MATERIAL FOR THIS TASK:
· · · · · · ·

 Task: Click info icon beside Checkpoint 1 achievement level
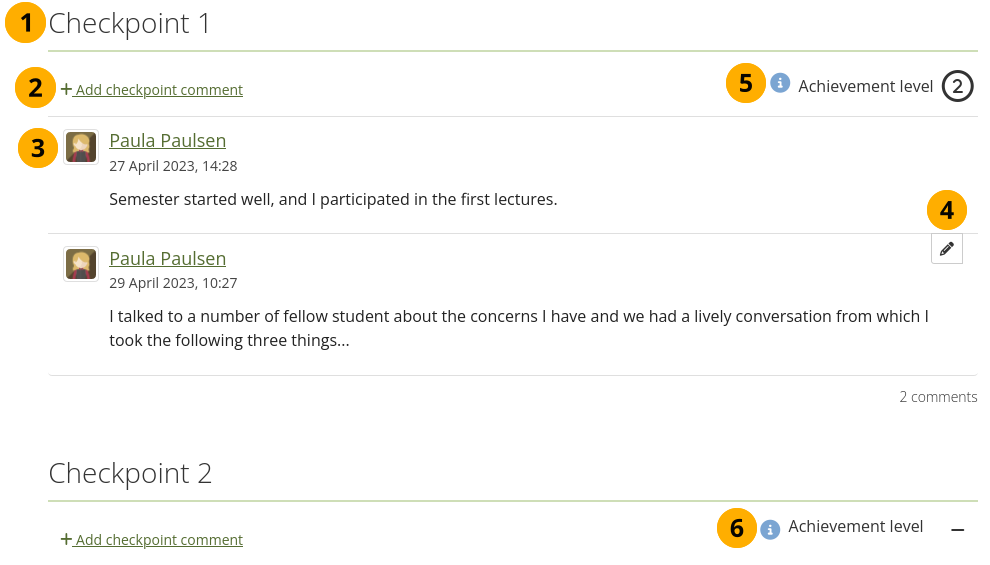coord(780,84)
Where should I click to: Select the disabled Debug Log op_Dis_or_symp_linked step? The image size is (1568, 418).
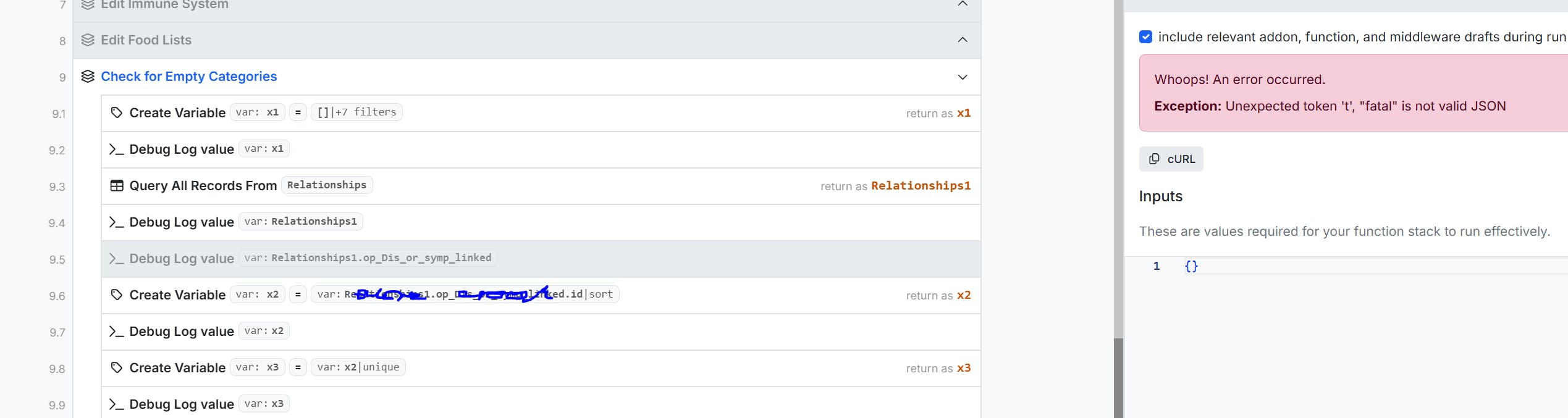pyautogui.click(x=182, y=259)
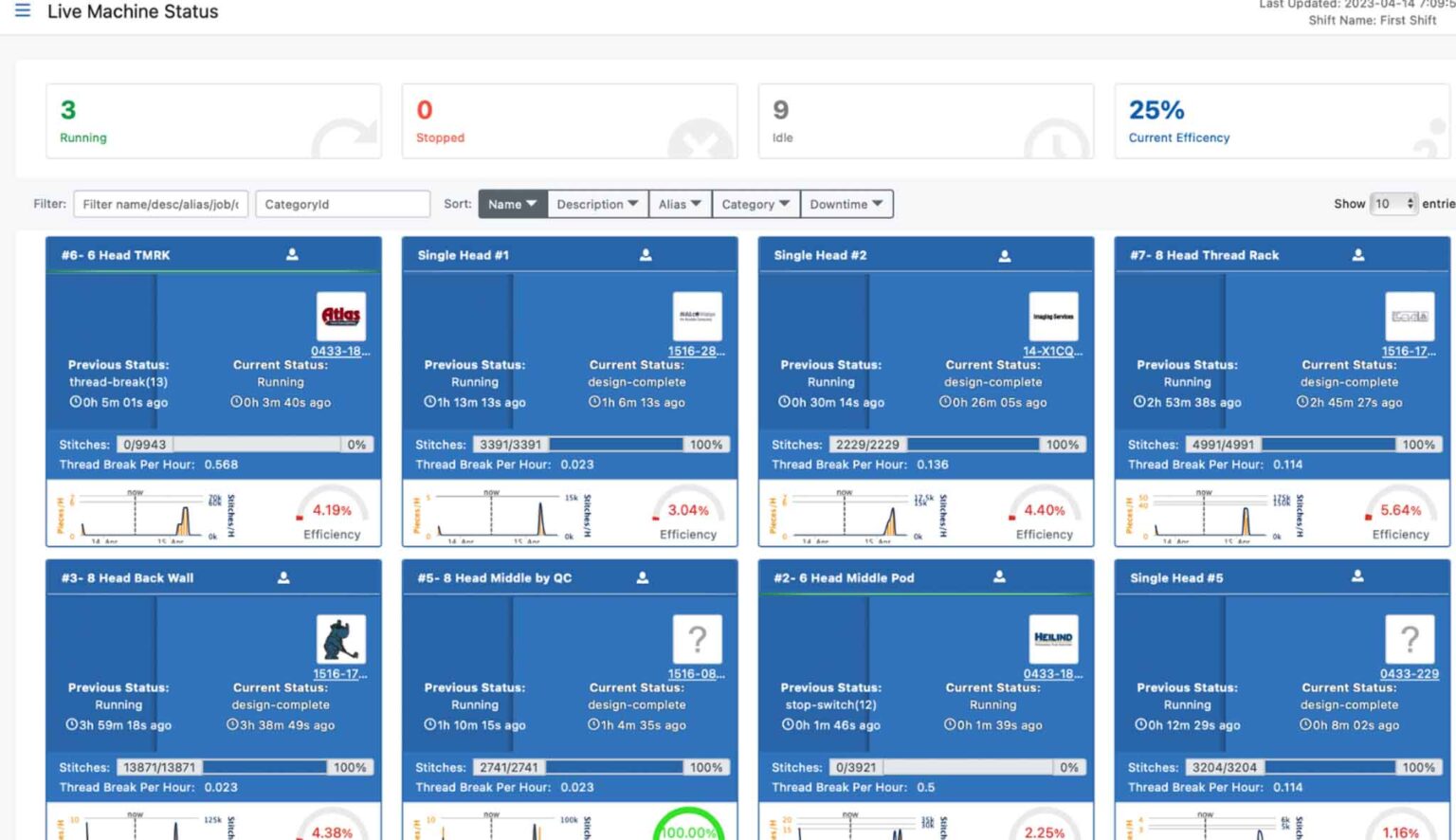Click user icon on #2- 6 Head Middle Pod
Image resolution: width=1456 pixels, height=840 pixels.
pos(999,576)
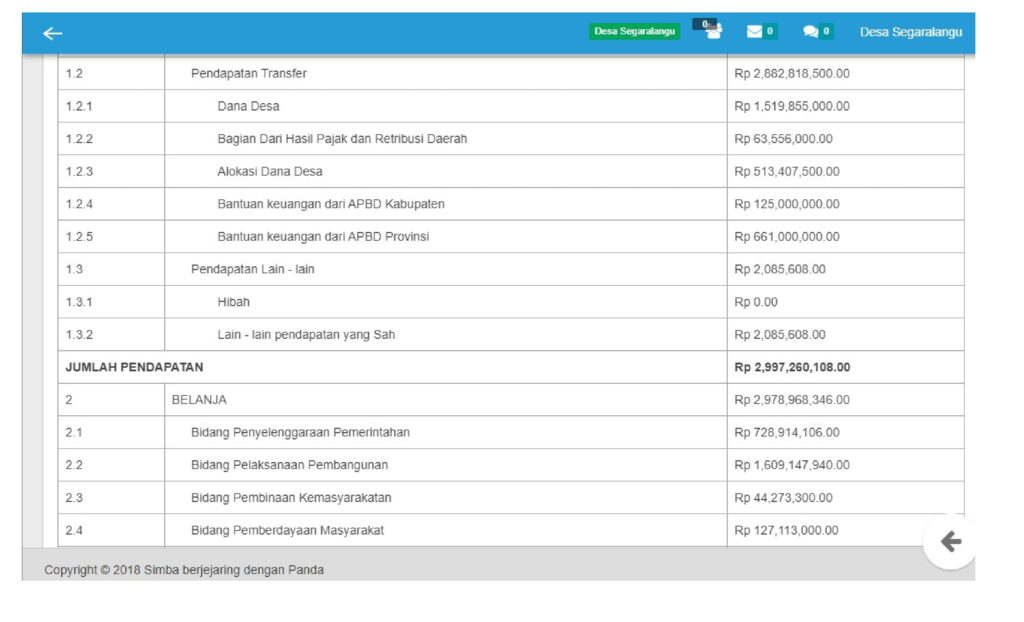Screen dimensions: 1024x622
Task: Open the Desa Segaralangu user menu
Action: coord(910,32)
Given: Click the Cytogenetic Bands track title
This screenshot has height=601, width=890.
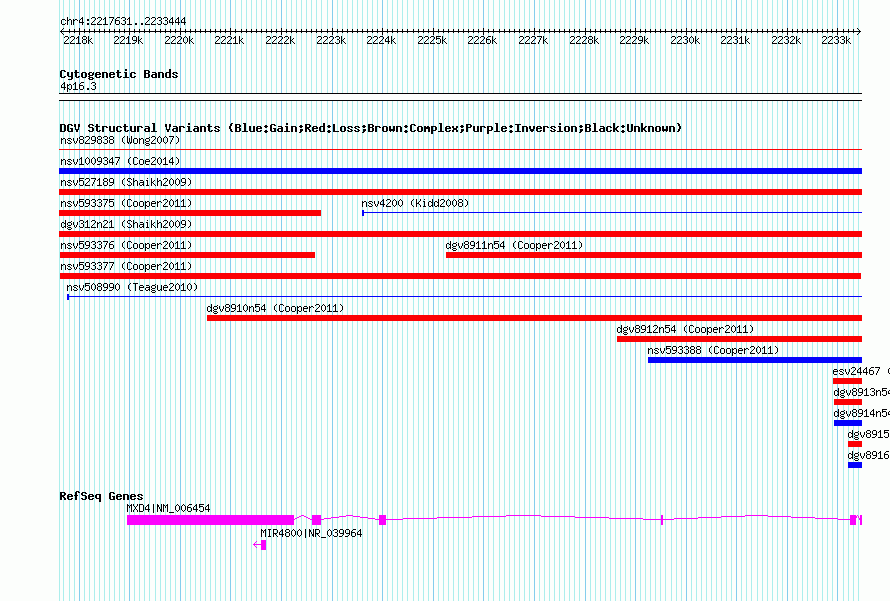Looking at the screenshot, I should click(119, 74).
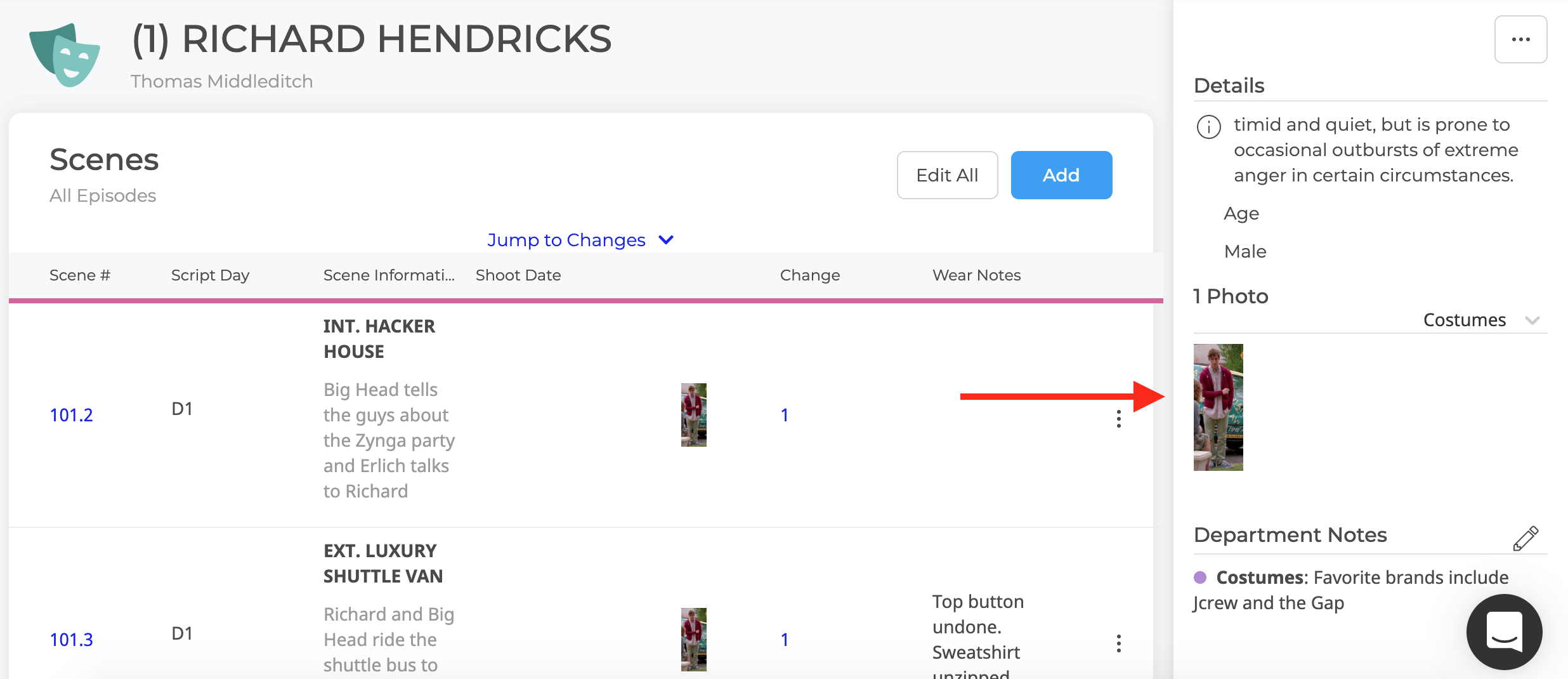The height and width of the screenshot is (679, 1568).
Task: Open scene 101.2 link
Action: [71, 415]
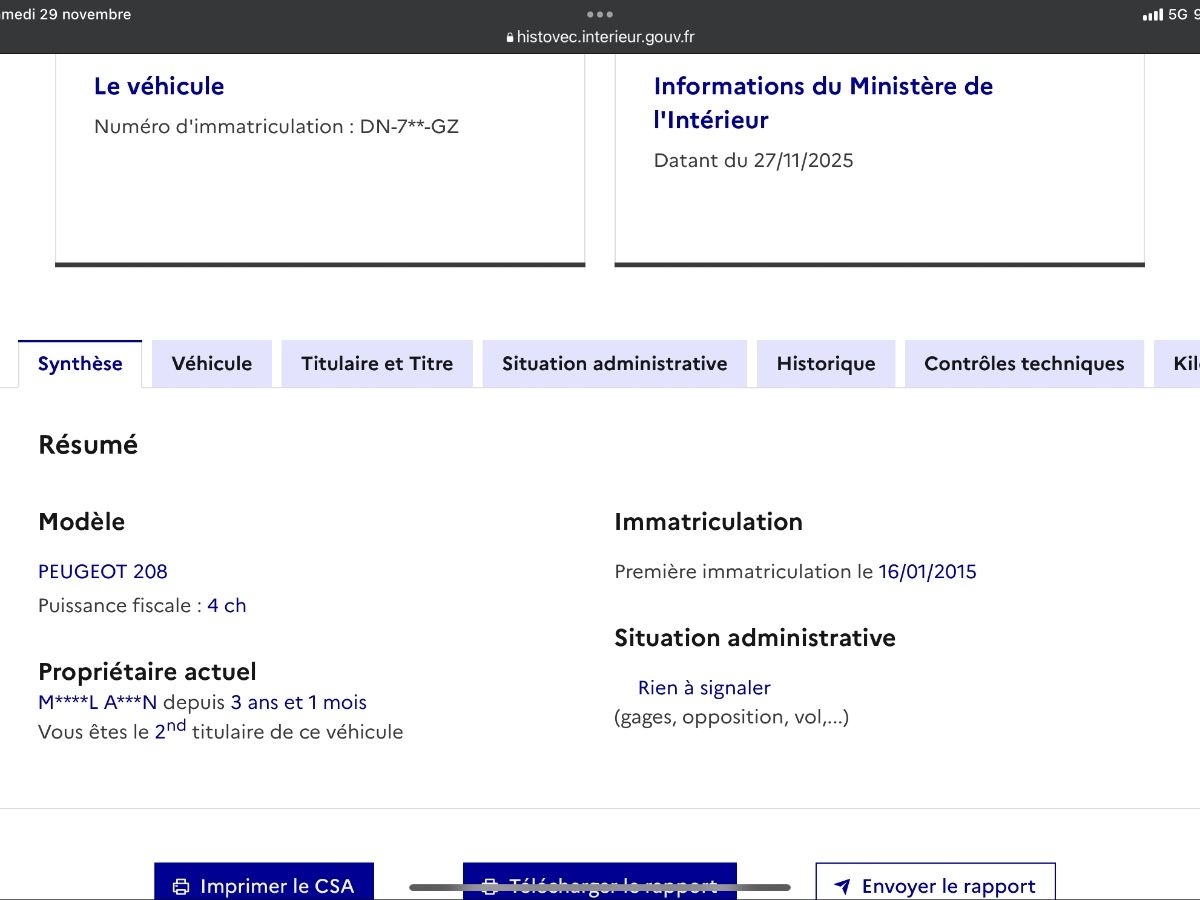Show the Historique tab
Image resolution: width=1200 pixels, height=900 pixels.
[x=826, y=364]
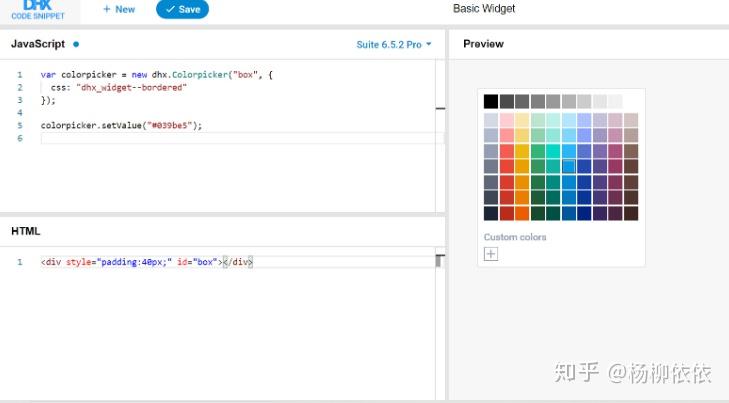Image resolution: width=729 pixels, height=403 pixels.
Task: Save the code snippet
Action: click(x=182, y=9)
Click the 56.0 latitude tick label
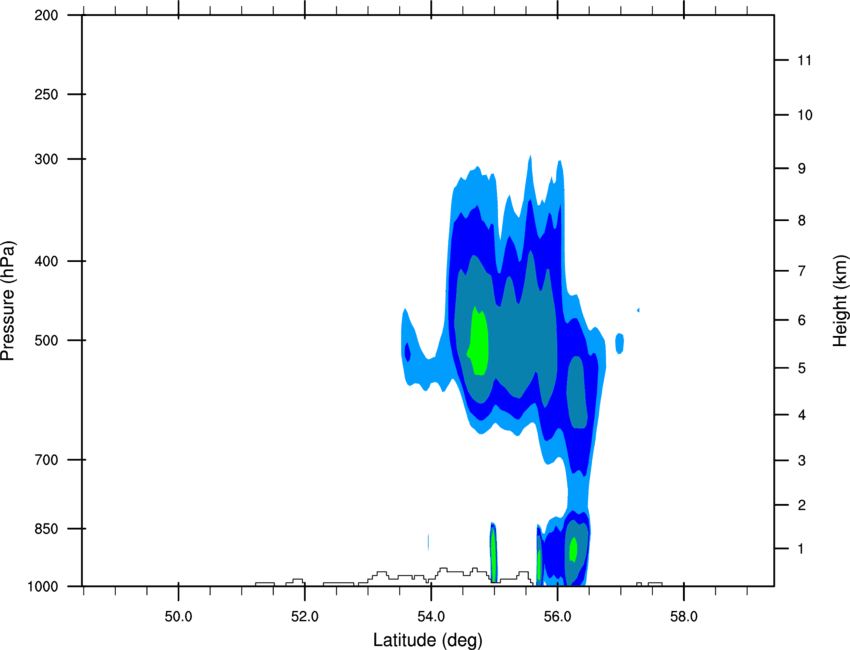The image size is (850, 650). pyautogui.click(x=557, y=616)
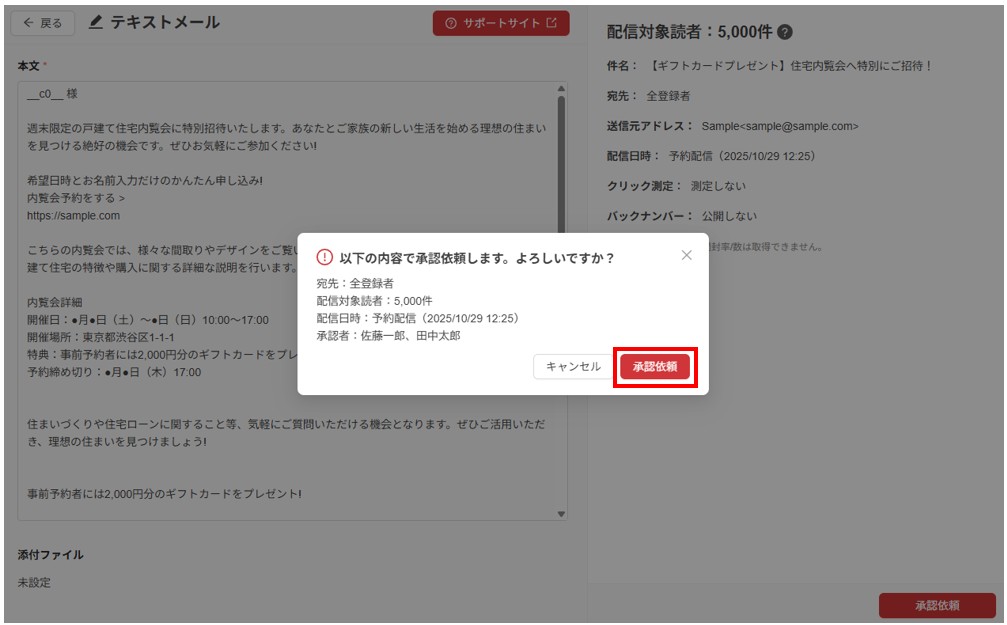The height and width of the screenshot is (625, 1007).
Task: Click the scrollbar down arrow in 本文
Action: pos(561,514)
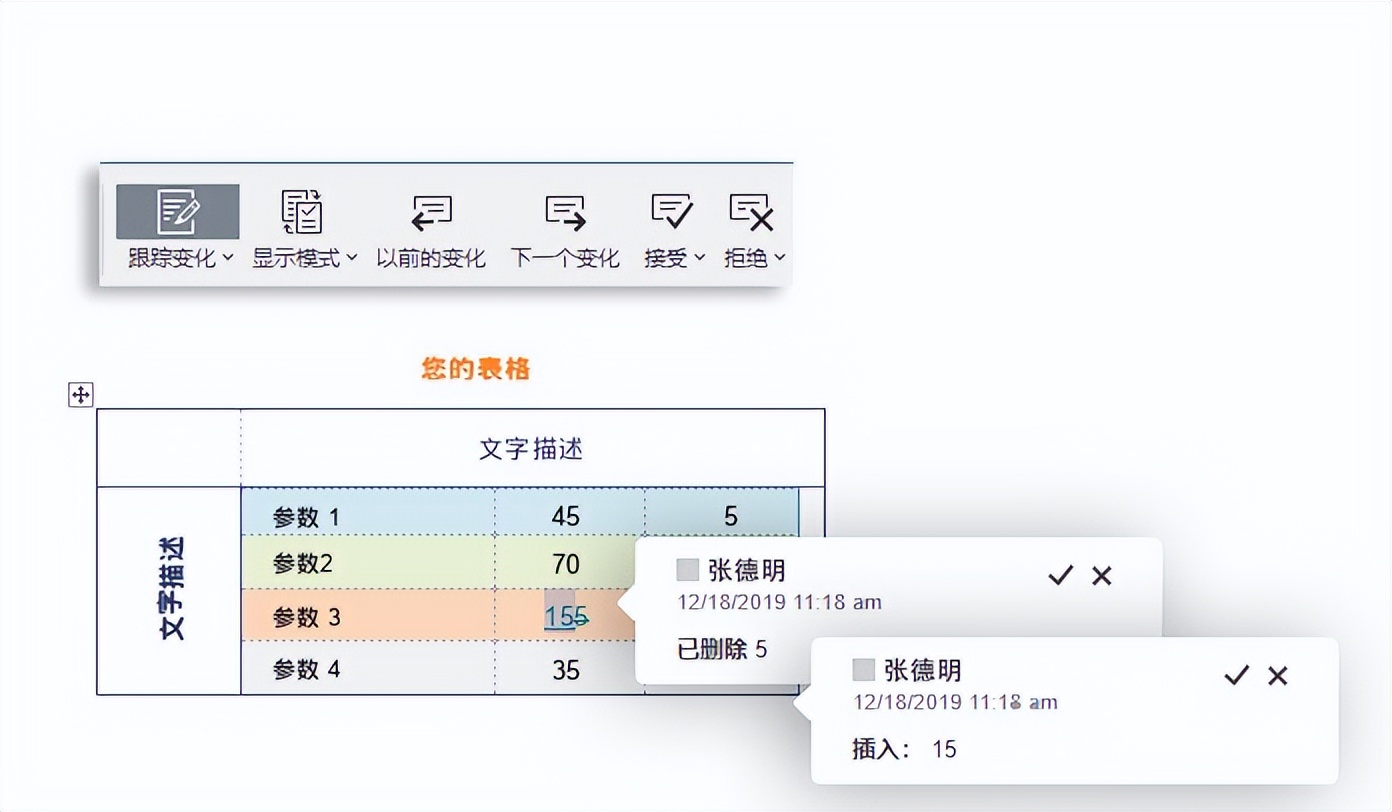Select the 跟踪变化 (Track Changes) icon
Viewport: 1392px width, 812px height.
pyautogui.click(x=178, y=211)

· · · · · · ·

WORK REQUIRED: The result should be every entry, word for word, and no pictures.

TASK SOLUTION:
 Task: Click info icon beside Checkpoint 1 achievement level
coord(780,84)
Where should I click to: Select the disabled Debug Log op_Dis_or_symp_linked step? The image size is (1568, 418).
pyautogui.click(x=182, y=259)
Click user icon on #2- 6 Head Middle Pod
Image resolution: width=1456 pixels, height=840 pixels.
pos(999,576)
Screen dimensions: 1024x622
Task: Open the Desa Segaralangu user menu
Action: coord(910,32)
Given: Click the Cytogenetic Bands track title
This screenshot has height=601, width=890.
Looking at the screenshot, I should click(119, 74).
The height and width of the screenshot is (679, 1568).
Task: Open scene 101.2 link
Action: [71, 415]
Show the Historique tab
Image resolution: width=1200 pixels, height=900 pixels.
[x=826, y=364]
Image resolution: width=729 pixels, height=403 pixels.
Task: Save the code snippet
Action: click(x=182, y=9)
Click the 56.0 latitude tick label
The image size is (850, 650). pyautogui.click(x=557, y=616)
The height and width of the screenshot is (625, 1007).
Task: Click the scrollbar down arrow in 本文
Action: pos(561,514)
Select the 跟踪变化 (Track Changes) icon
Viewport: 1392px width, 812px height.
pyautogui.click(x=178, y=211)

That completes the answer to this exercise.